Dive Brief:
- Duke Energy said it will connect a church's rooftop solar system to the utility grid, but warned that any power sales direct by energy advocacy group NC WARN – which built and owns the system – will run afoul of the state law.
- The group constructed the 5.2 kW solar project on the roof of Faith Community Church in Greensboro, at least in part to set up a challenge to rules restricting the sale of electricity third party energy suppliers in North Carolina. Rules currently require any generation asset to sell energy to the regualted utility, which may then pass it to customers, but NC WARN officials say the rules should be interpreted to allow sale of electricity in the public service, such as from their solar array.
- In a letter to NC WARN, Duke officials told the activists that they would interconnect the solar array "in order to not inconvenience" the church, but said that the interconnection was a separate issue from the activist group engaging in "unlawful provision of unregulated public utility service.”
Dive Insight:
NC WARN is pushing to either change or clarify — depending on which side you take — rules in North Carolina that limit power sales by anyone but the regulated utility. While the group is also backing a piece of legislation that would allow third party ownership and direct energy sales, it says that existing rules already allow it to sell electricity as a public service to an instution like a church. The solar third party ownership bill, HB 245, has been stuck in committee in the North Carolina House since March.
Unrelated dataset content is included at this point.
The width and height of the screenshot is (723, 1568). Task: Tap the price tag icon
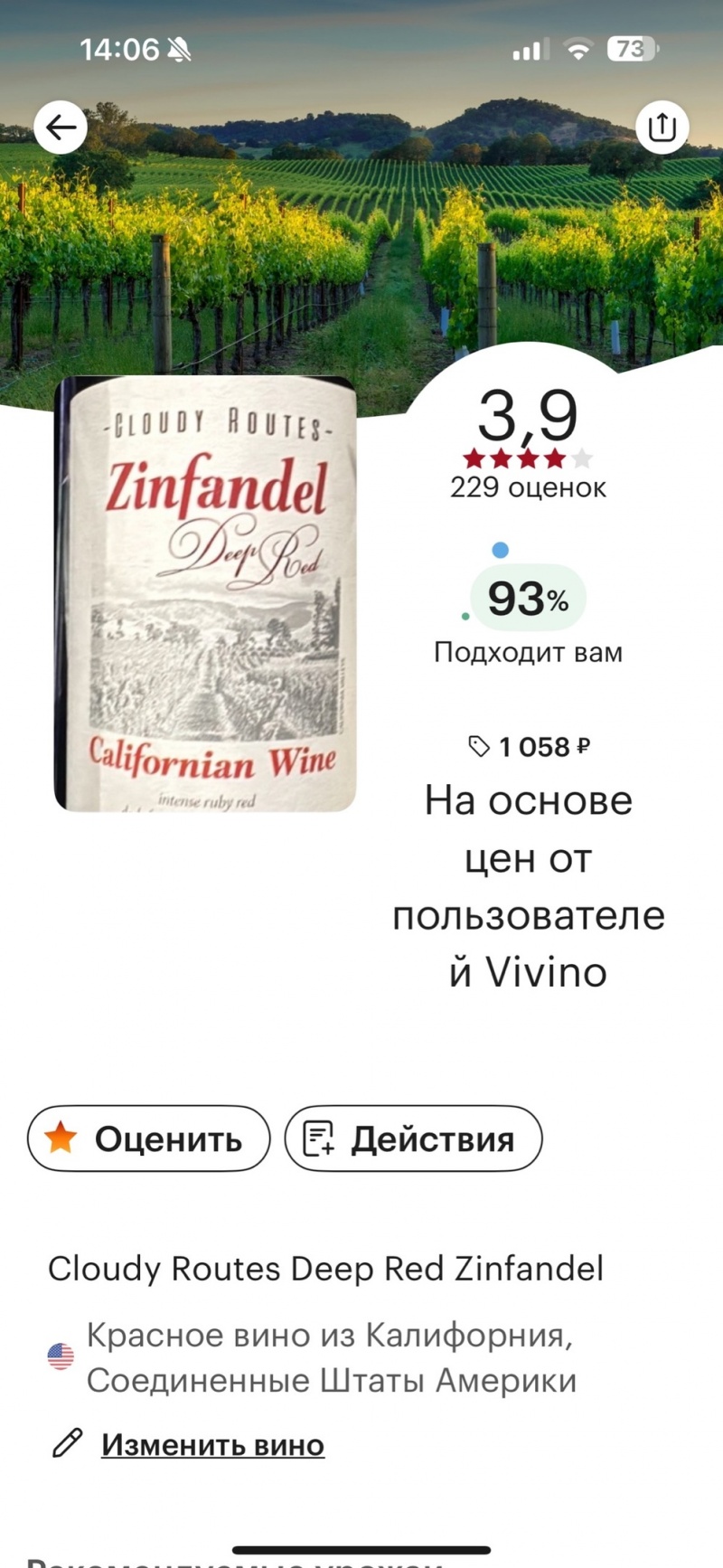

The rooftop system constructed for Faith Community will likely force the issue, either putting it before regulators or the court system.
Charlotte Business Journal reports on the lawyerly exchange between Duke and NC WARN, with both sides pushing for clarity.
Duke attorney Bo Somers sent the group a letter warning that “any sale of electricity by NC WARN to Faith Community Church, or any third party, is expressly prohibited by ... North Carolina General Statutes and applicable court and commission precedent.” But the utility also agreed to connect the system to its grid, to allow excess power to be sold back, so as not to inconvenience the church.
CBN spoke with NC WARN Executive Director Jim Warren, who said his group disagrees with the utility's legal analysis. “We know it could take a while to get this resolved,” Warren told the news outlet. “It could be done by regulator, or the courts or maybe the legislature will finally resolve it.”
NC WARN intends to donate the solar system back to the church should its arrangement be deemed illegal.
Activists say that Duke should not fear allowing third parties to sell enegy directly to consumers, and point out that its unregulated renewables developer uses TPO agreements in other states to sell power from its generation assets. Duke officials say they prefer to take on the TPO issue as a part of a comprehensive reform deal with clean energy activists and solar developers, like they did in South Carolina last year.